Some resources added that Facebook was actively involved with the Australian commissioner since they started investigation earlier in 2018. They also declared that Facebook has added some privacy changes to manage and protect data. The spokesman said that we’re unable to further comment before any notice from Federal Court.

Australia Drags Facebook to Court over Cambridge Analytica Scandal – How did it happen?

A researcher, Dr. Aleksandr Kogan, along with his company GSR conducted a personality quiz named “This Is Your Digital Life” to obtain the personal data from different people who use it. However, due to Facebook rules and regulations at that time, it could also get user’s friend information, even they have never authorized the application.

Some information was provided to Cambridge Analytica, which, later on, used in US political advertising. That’s the reason behind Australia drags Facebook to court over Cambridge Analytica scandal.

More About Australia Drags Facebook to Court over Cambridge Analytica Scandal

Falk added, “We consider the Facebook layout where users were failed to control the personal information earlier.” Later on, the Facebook default setting helped to protect user’s personal information.

As per Facebook, at that time, around 311,127 Australians have shared their data with an app from March 2014 to May 2015. However, a total of 0.4% of people are affected by this action. Moreover, the Federal court revealed that only 53 people installed it.

Australia Drags Facebook to Court over Cambridge Analytica Scandal as it has 87million worldwide users, and all of them got affected due to this scandal. As per the news, the data were utilized to design a software program just to influence the voters in elections.

In late 2015, Facebook exposed the data that was obtained by a third party. Facebook owner Mark Zuckerberg also confessed that he knew about the data loss but failed to warn the worldwide users or conduct an audit. Later on, Facebook requested Cambridge Analytica to delete all the data and close the matter as soon as possible. Facebook also has given some important documents in response to previous legal action.

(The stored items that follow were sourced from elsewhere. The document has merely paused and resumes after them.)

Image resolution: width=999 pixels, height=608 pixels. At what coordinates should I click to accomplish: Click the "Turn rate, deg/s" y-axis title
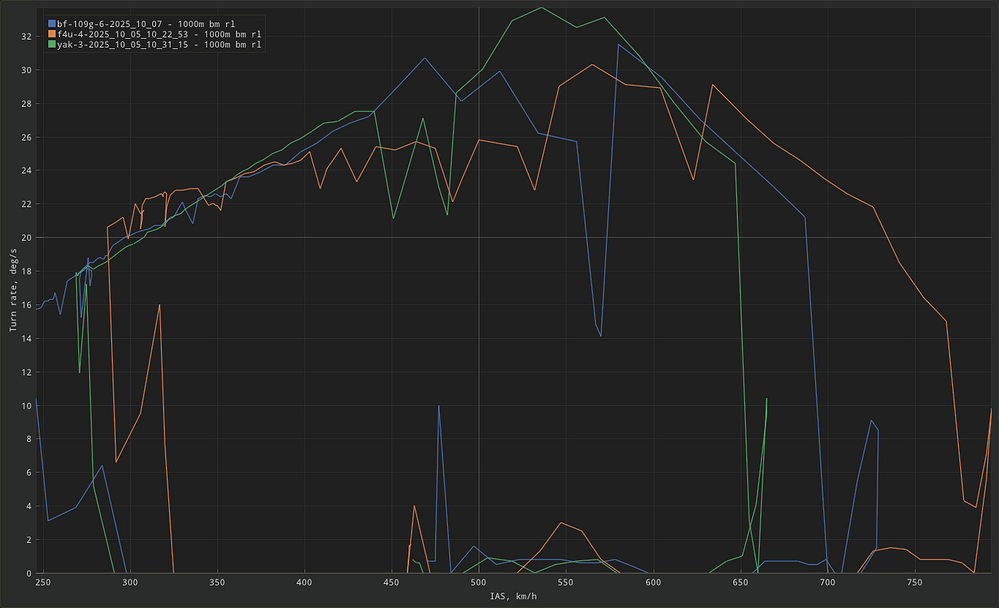13,290
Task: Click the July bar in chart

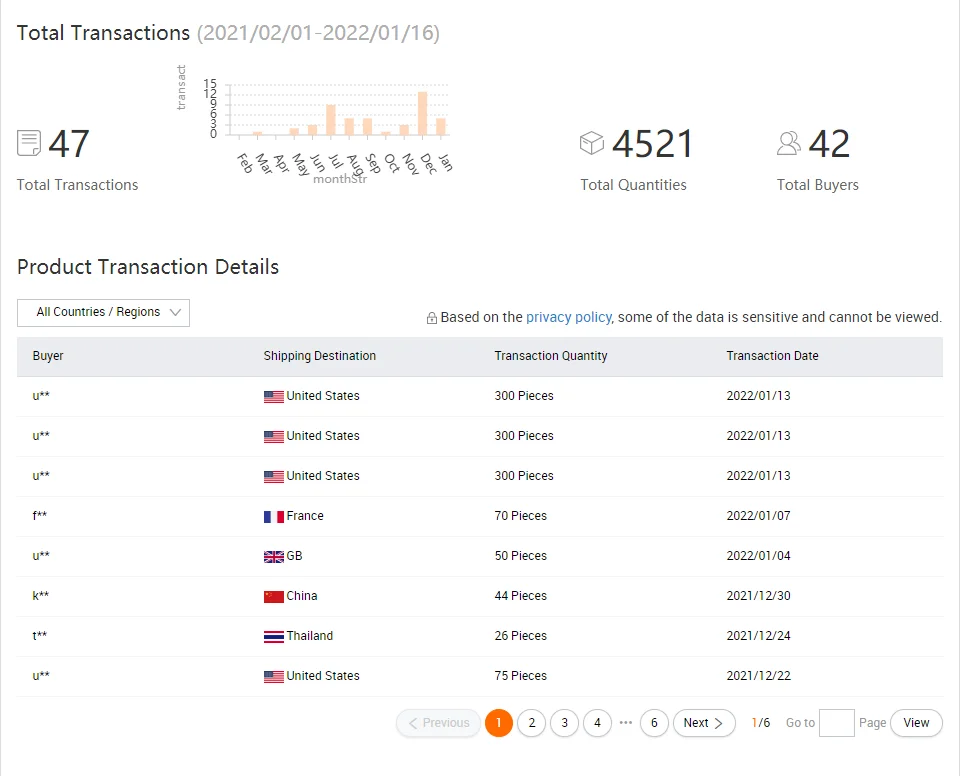Action: click(331, 120)
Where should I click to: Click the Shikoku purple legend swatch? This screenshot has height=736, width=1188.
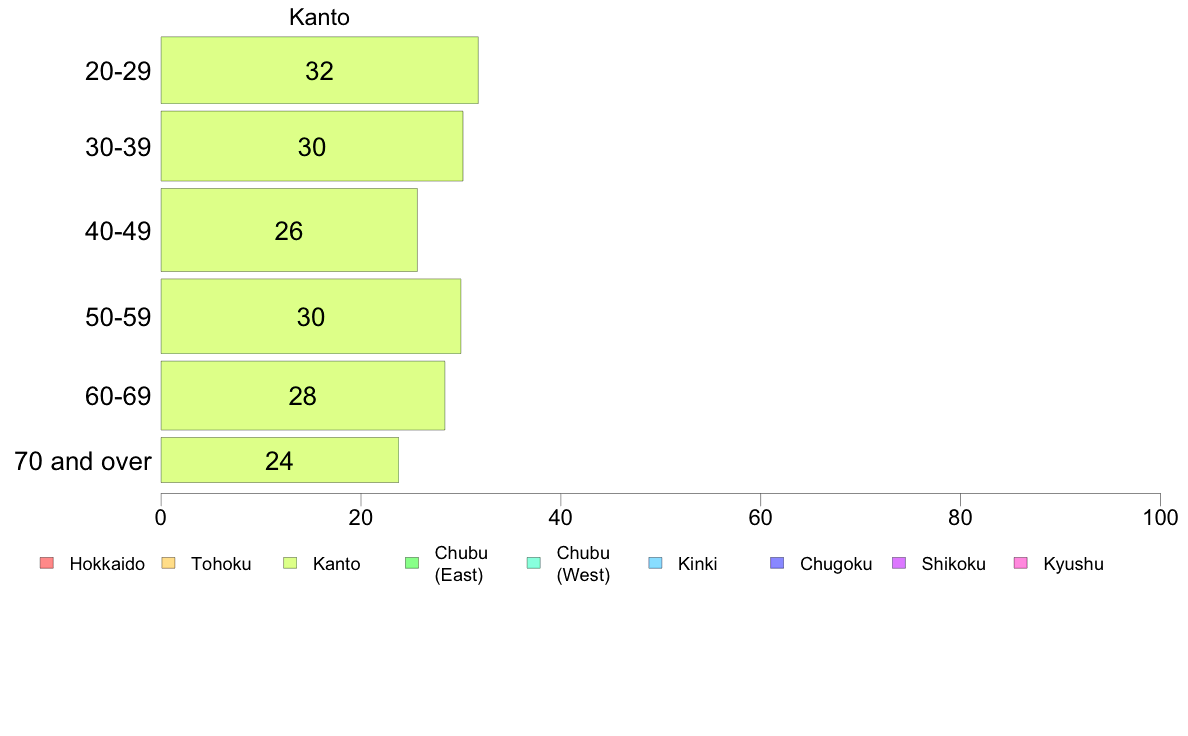pos(899,563)
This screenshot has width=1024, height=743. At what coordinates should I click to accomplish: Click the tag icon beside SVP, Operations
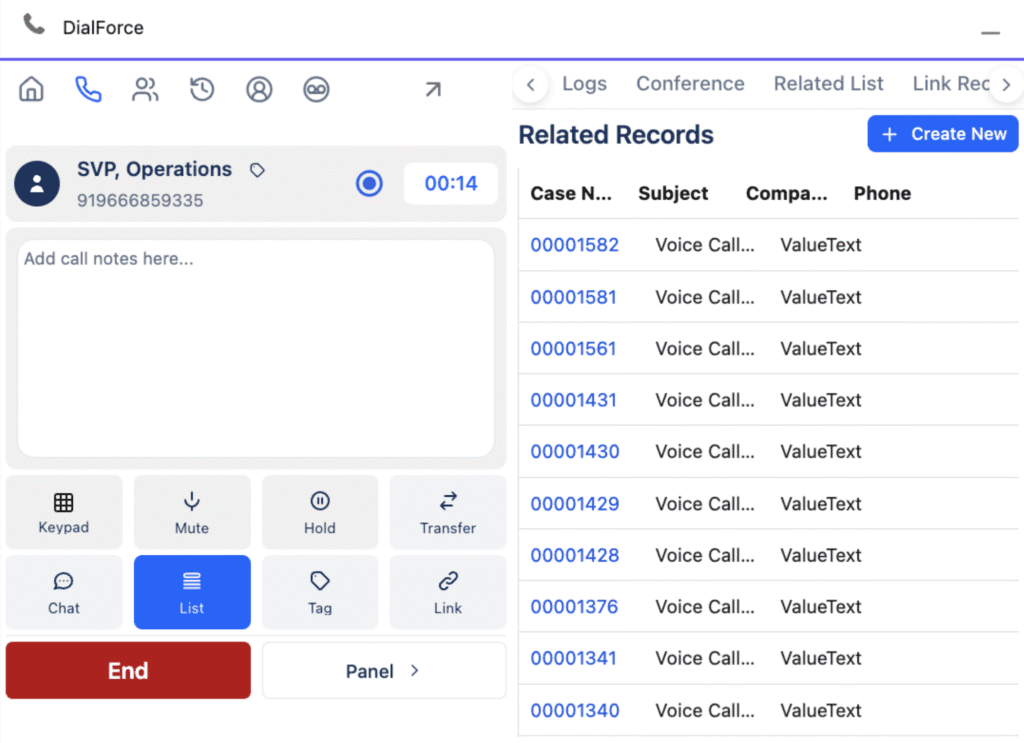pyautogui.click(x=257, y=171)
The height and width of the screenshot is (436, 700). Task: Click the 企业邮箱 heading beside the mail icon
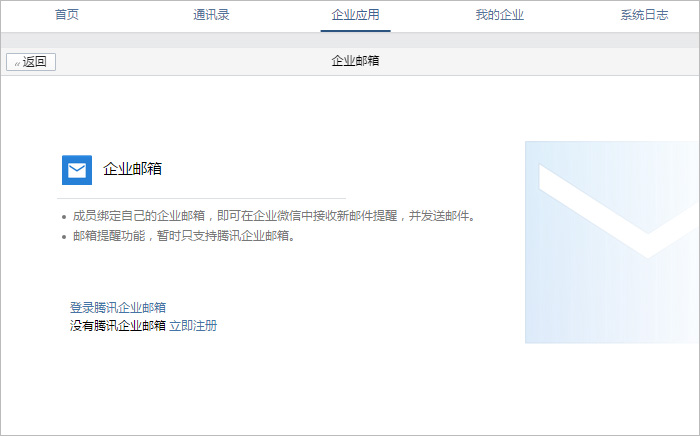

The judge criticized the shareholders based on data saying, “many petitioners documents landed along with buckshot.” Moreover, all shareholders were informed that their investment in Facebook would take a flip when data loss was made public. Facebook noticed a downfall of 19percent that is equal to a $120bn drop in its market.

All Facebook shares are not equal; Zuckerberg handles the majority of shares that get real votes. Moreover, the company also precluded plans from the National Center for Public Policy Research.

Beccara suggested people call the helpline if they see any kind of Facebook rules and regulations violence. He added that as per the California Consumer Privacy Act, there would be more implementation of these kinds of rules.

It is the ethical obligation of every organization must abide by the rules of privacy and laws of a country as no one can compromise over use of personal information without prior permission of a user.